Monitoring
Developer level overview of how we aim to use tracing
and open-telemetry
to provide monitoring and telemetry for the
node.
Please begin by reading through the monitoring operator guide as this will provide some much needed context.
Approach and philosophy
We want to trace important information such that we can quickly recognise issues (monitoring & alerting) and identify the cause. Conventionally this has been achieved via metrics and logs respectively, however a more modern approach is using wide-events/traces and post-processing these instead. We're using the OpenTelemetry standard for this, however we are only using the trace pillar and avoid metrics and logs.
We wish to emit these traces without compromising on code quality and readibility. This is also a downside to including
metrics - these are usually emitted inline with the code, causing noise and obscuring the business logic. Ideally we
want to rely almost entirely on tracing::#[instrument]
to create spans as these live outide the function body.
There are of course exceptions to the rule - usually the root span itself is created manually e.g. a new root span for
each block building iteration. Inner spans should ideally keep to #[instrument]
where possible.
Relevant crates
We've attempted to lock most of the OpenTelemetry crates behind our own abstractions in the utils
crate. There are a
lot of these crates and it can be difficult to keep them all separate when writing new code. We also hope this will
provide a more consistent result as we build out our monitoring.
tracing
is the defacto standard for logging and tracing within the Rust ecosystem. OpenTelemetry has decided to avoid
fracturing the ecosystem and instead attempts to bridge between tracing
and the OpenTelemetry standard in-so-far as is
possible. All this to say that there are some rough edges where the two combine - this should improve over time.
crate | description |
---|---|
tracing | Emits tracing spans and events. |
tracing-subscriber | Provides the conventional tracing stdout logger (no interaction with OpenTelemetry). |
tracing-forest | Logs span trees to stdout. Useful to visualize span relations, but cannot trace across RPC boundaries as it doesn't understand remote tracing context. |
tracing-opentelemetry | Bridges the gaps between tracing and the OpenTelemetry standard. |
opentelemetry | Defines core types and concepts for OpenTelemetry. |
opentelemetry-otlp | gRPC exporter for OpenTelemetry traces. |
opentelemetry_sdk | Provides the OpenTelemetry abstractions for metrics, logs and traces. |
opentelemetry-semantic-conventions | Constants for naming conventions as per OpenTelemetry standard. |
Important concepts
OpenTelemetry standards & documentation
There is a lot. You don't need all of it - look things up as and when you stumble into confusion.
It is probably worth reading through the naming conventions to get a sense of style.

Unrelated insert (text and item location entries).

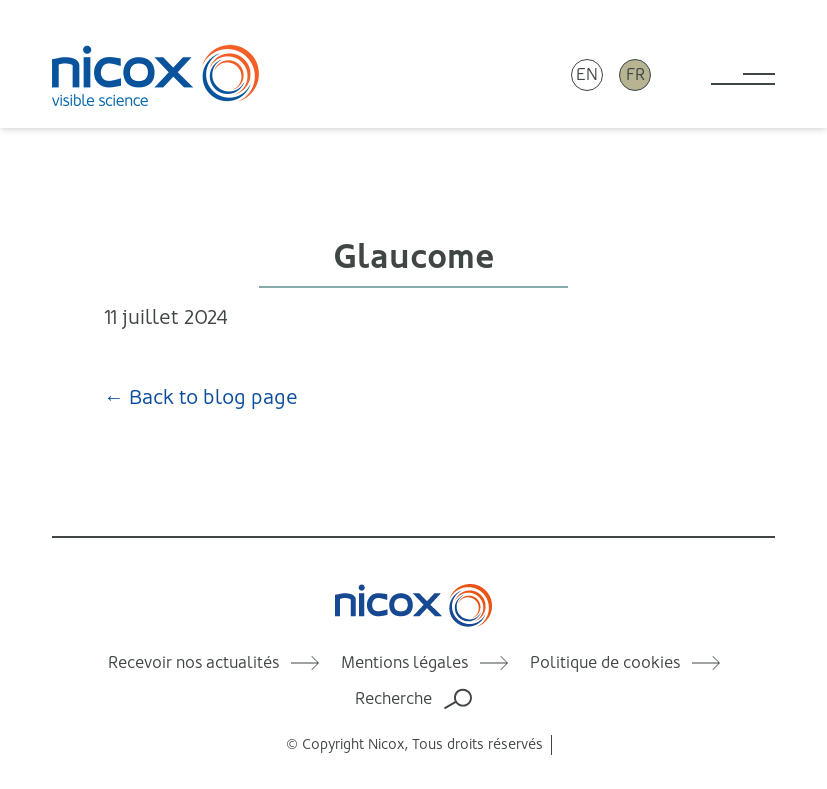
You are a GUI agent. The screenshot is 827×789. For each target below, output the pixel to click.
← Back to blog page (201, 397)
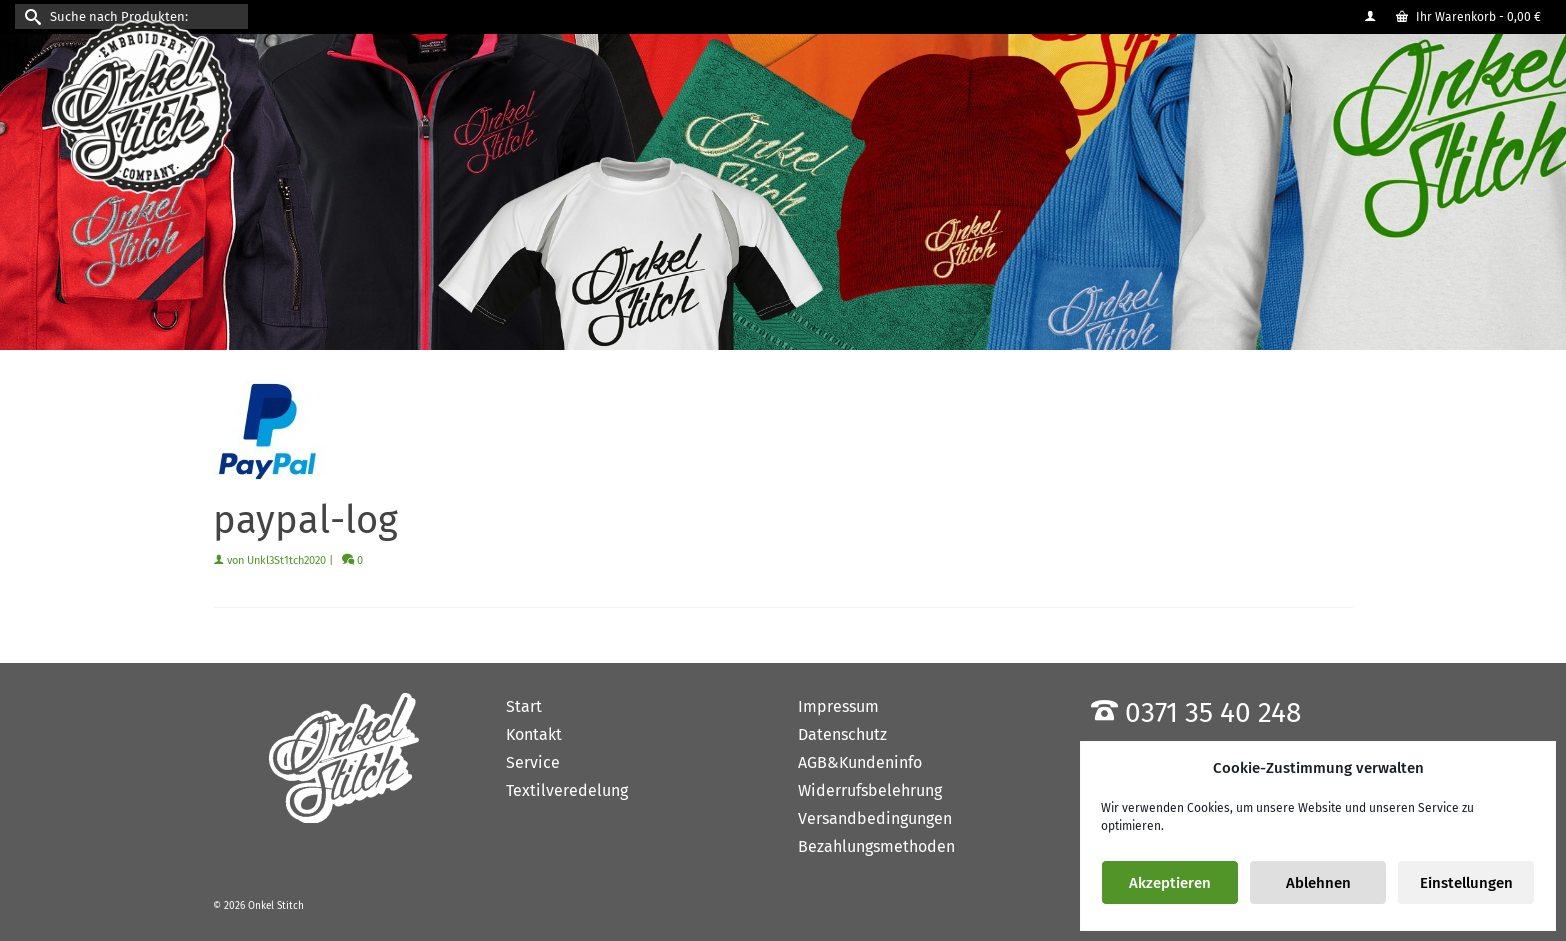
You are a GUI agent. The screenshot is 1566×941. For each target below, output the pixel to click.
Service (533, 762)
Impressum (838, 706)
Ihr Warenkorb (1468, 17)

Footguns and common issues
tracing
requires data to be known statically e.g. you cannot add span attributes dynamically. tracing-opentelemetry
provides a span extention trait which works around this limitation - however this dynamic information is only visible
to the OpenTelemetry processing i.e. tracing_subscriber
won't see this at all.
In general, you'll find that tracing
subscribers are blind to any extensions or OpenTelemetry specific concepts. The
reverse is of course not true because OpenTelemetry is integrating with tracing
.
Another pain point is error stacks - or rather lack thereof. #[tracing::instrument(err)]

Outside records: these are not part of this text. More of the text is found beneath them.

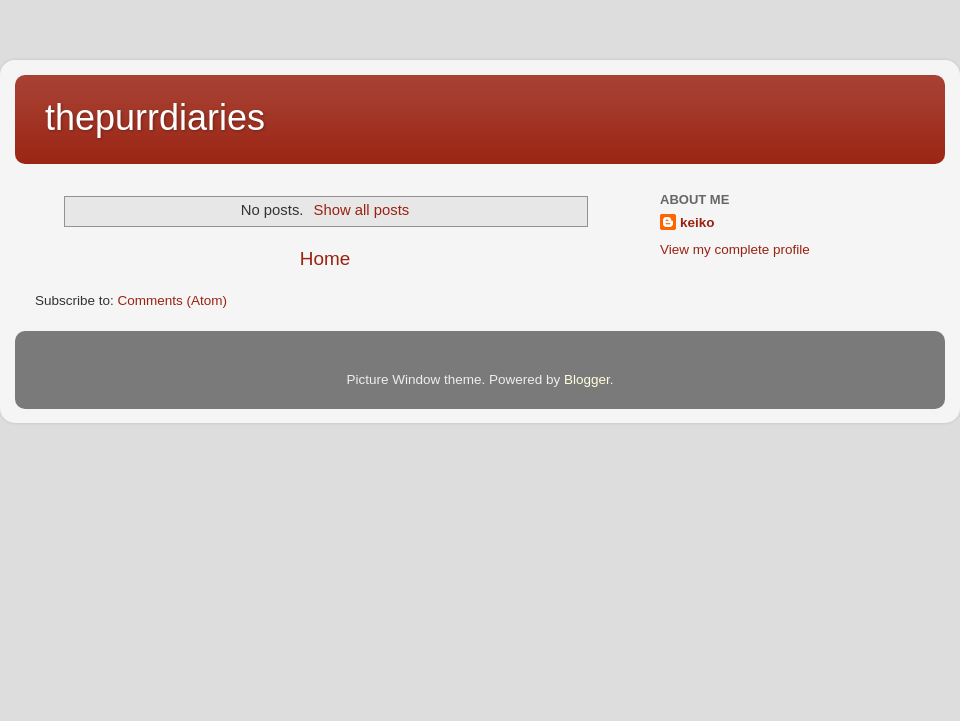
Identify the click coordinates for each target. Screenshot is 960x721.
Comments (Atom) (173, 300)
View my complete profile (735, 249)
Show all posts (362, 210)
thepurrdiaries (155, 117)
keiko (697, 222)
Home (325, 258)
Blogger (587, 379)
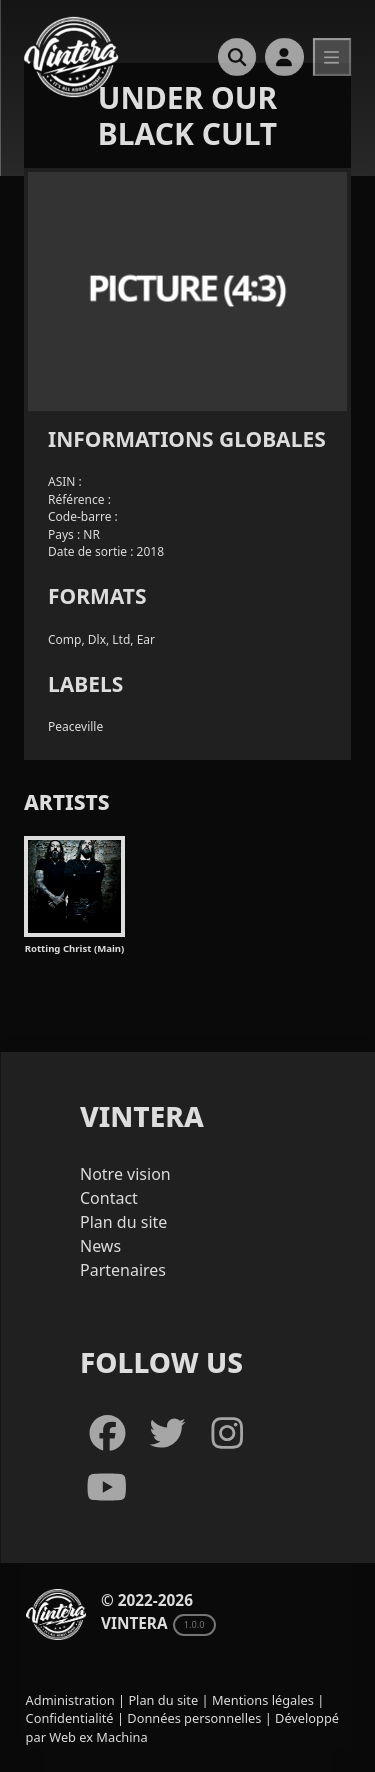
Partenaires (123, 1270)
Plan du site (123, 1222)
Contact (109, 1198)
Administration (70, 1700)
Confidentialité (70, 1718)
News (100, 1246)
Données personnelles (194, 1718)
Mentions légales (263, 1700)
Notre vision (125, 1174)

correctly marks the span as
an error, however unfortunately the macro only uses the Display
or Debug
implementation of the error. This means you
are missing the error reports entirely. tracing_opentelemetry
reuses the stringified error data provided by tracing
so currently there is no work-around for this. Using Debug
via ?err
at least shows some information but one still
misses the actual error messages which is quite bad.
Manually instrumenting code (i.e. without #[instrument]
) can be rather error prone because async calls must be
manually instrumented each time. And non-async code also requires holding the span.
Distributed context
We track traces across our components by injecting the parent span ID into the gRPC client's request metadata. The server side then extracts this and uses this as the parent span ID for its processing.
This is an OpenTelemetry concept - conventional tracing
cannot follow these relations.
Read more in the official OpenTelemetry documentation.
Choosing spans
A root span should represent a set of operations that belong together. It also shouldn't live forever as span information is usually only sent once the span closes i.e. a root span around the entire node makes no sense as the operation runs forever.
A good convention to follow is creating child spans for timing information you may want when debugging a failure or slow operation. As an example, it may make sense to instrument a mutex locking function to visualize the contention on it. Or separating the database file IO from the sqlite statement creation. Essentially operations which you would otherwise consider logging the timings for should be separate spans. While you may find this changes the code you might otherwise create, we've found this actually results in fairly good structure since it follows your business logic sense.
Inclusions and naming conventions
Where possible, attempt to find and use the naming conventions specified by the standard, ideally via the
opentelemetry-semantic-conventions
crate.
Include information you'd want to see when debugging - make life easy for your future self looking at data at 3AM on a Saturday. Also consider what information may be useful when correlating data e.g. client IP.